Embauchée par Elf Aquitaine International à Genève, Barbara B. avait suivi Alfred Sirven en 1993. Licencié de la compagnie pétrolière, ce dernier créait la société GF Interénergie, également domiciliée dans la Cité de Calvin.
En 1997, cerné par la justice française et suisse, Alfred Sirven décide de quitter son domicile à Genève (il possédait un permis «C») pour se réfugier en Asie. Il charge sa fidèle collaboratrice d’organiser son déménagement. Barbara B., qui dispose d’une villa à Hermance, près de la frontière française, récupère les affaires du fugitif.
Cette femme énergique et très discrète n’a, curieusement, jamais été interrogée par la justice. Contactée à plusieurs reprises par swissinfo, elle répond systématiquement ne rien avoir «à déclarer», avant de raccrocher.
Un vieil IBM en Haute-Savoie
Le quotidien français Le Parisien lui a consacré un long article en début de ce mois, intitulé «Barbara veille sur les archives secrètes d’Alfred Sirven». Mais son envoyé spécial à Genève n’était pas parvenu à la rencontrer.
Toutefois, la collaboratrice de l’ancien numéro 2 d’Elf ne s’est pas montrée assez prudente.
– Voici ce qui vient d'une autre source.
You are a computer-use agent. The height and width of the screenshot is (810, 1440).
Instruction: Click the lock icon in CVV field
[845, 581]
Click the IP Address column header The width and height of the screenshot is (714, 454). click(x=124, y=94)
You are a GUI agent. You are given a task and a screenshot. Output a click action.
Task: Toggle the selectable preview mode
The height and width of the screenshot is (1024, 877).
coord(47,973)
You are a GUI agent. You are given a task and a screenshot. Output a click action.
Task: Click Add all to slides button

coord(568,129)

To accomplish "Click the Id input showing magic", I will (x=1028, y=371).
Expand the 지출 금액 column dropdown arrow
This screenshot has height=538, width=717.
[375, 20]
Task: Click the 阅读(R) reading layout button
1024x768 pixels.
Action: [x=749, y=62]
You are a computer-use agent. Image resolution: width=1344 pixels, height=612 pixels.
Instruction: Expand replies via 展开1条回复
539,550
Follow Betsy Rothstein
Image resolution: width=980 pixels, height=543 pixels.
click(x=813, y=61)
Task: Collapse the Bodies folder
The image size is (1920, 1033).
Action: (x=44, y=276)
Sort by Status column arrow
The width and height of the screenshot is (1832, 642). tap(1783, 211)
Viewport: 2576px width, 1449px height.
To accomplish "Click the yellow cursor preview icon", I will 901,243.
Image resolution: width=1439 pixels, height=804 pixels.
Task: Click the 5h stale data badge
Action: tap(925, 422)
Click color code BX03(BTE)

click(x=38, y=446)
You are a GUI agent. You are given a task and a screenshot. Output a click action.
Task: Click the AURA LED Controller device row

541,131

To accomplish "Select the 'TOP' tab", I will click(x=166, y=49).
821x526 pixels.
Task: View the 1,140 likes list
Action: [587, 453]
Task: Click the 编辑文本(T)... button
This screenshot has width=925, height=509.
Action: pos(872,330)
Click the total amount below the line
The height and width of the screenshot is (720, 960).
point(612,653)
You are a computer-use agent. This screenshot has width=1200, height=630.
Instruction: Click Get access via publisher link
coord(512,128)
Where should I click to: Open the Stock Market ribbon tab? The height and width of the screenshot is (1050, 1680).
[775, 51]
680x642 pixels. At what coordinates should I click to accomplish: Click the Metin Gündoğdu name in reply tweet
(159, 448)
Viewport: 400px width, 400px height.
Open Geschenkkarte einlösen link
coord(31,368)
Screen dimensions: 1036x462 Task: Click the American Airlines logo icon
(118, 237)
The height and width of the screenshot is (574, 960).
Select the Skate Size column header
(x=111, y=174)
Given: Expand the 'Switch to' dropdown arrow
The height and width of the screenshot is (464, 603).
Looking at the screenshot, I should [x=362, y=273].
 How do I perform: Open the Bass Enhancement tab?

En effet, Barbara a bien conservé dans sa cave les archives de l’ancien fugitif, mais elle s’est débarrassée de son ordinateur, un vieil IBM.
L’ordinateur est arrivé chez des proches de Barbara, domiciliés à quelques centaines de mètres de chez Barbara B., mais de l’autre côté de la frontière. Les gendarmes de Douvaine, en Haute-Savoie, viennent de mettre la main sur le précieux engin. Ils vont l’expédier à la brigade financière parisienne.
La justice suisse, qui n’a pas fermé le dossier Elf, pourrait être conduite à convoquer la fidèle collaboratrice d’Alfred, un homme soupçonné d’avoir détourné près de 400 millions de francs. Barbara B. percevait-elle un simple salaire de secrétaire?